Home ›› 30 Nov 2021 ›› Opinion
Humans have been crafting shelters out of good old reliable wood ever since our ancestors solved the problem of chopping down trees. In everything from simple huts made of branches, to broad pavilions with large timbers set in post-holes, wood has always featured prominently.
In Europe, there’s evidence of wooden structures from at least 4000 B.C., and we were building probably well before that, given that wood typically doesn’t hold up well after being buried for millennia. And the ones that are still standing today aren’t mere hovels: Switzerland claims the House of Bethlehem, from 1287 A.D.; the famous Urnes stave church in Norway was erected around 1130 A.D.; and the great-grandtemple of them all, standing at 122 feet tall, is Japan’s Horyu-ji pagoda, built in 607 A.D.
But wood can only build so high, so as cities grew, builders began to use new materials. The modern skyline in many cities is almost exclusively shiny glass and polished stone, supported by steel and concrete.
Yet now, wood is making a comeback in a new way.
One big boon—which architects and engineers hope will make big buildings lighter, cheaper to build and more environmentally friendly—is a material called cross-laminated timber, or CLT.

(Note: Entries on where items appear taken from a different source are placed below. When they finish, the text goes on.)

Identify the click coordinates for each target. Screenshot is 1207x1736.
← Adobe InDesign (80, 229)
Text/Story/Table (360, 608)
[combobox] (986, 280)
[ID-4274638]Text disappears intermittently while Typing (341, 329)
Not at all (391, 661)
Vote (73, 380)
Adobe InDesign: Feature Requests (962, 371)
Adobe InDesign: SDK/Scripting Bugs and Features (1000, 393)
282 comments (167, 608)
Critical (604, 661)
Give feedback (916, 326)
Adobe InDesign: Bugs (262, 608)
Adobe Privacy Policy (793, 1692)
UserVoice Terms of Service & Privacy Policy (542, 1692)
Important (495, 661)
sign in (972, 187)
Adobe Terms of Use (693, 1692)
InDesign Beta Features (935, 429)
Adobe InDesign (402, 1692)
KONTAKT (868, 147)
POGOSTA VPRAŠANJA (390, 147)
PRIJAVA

“I’ve been here for nearly 30 years now, and during that time there’ve only been a few items that have generated a bit of buzz and interest. This is one of those items,” said David Kretschmann, a research engineer with the U.S. Forest Service’s Forest Products Laboratory (FPL) in Madison, Wis. “It’s energized the wood product community and a lot of people want to see it succeed.”
In use in Europe for nearly 20 years, CLT and other so-called mass timber products have been key design elements of projects like Puukuokka in Finland, an eight-story residential building; and Norway’s Treet, at 14 stories, the world’s current tallest timber building. When finished, University of British Columbia’s Brock Commons 18-story building will hold the record for tallest CLT-constructed structure. And 18 stories is by no means the limit: Swedish architects have proposed a 34-story wooden building, called “Trätoppen,” for Stockholm’s city center, and Cambridge researchers and architects have designed an 80-story, one million square-foot giant at the Barbican in London, primarily made of wood. At 984 feet tall, it would rank as the world’s 18th tallest building, just ahead of Four World Trade Center in New York City.
The tallest proposals are likely years away from reality, but plenty of others have already been pushing wood in that direction: up.
CLT differs primarily from currently available glued or nailed products already on the market in that it is made from boards that are stacked and glued in alternating, rather than parallel, layers. Panels can be very large, and very thick: one of the two CLT manufacturers in the U.S. is capable of producing CLT panels 98 feet long, 18 feet wide and 19 inches thick.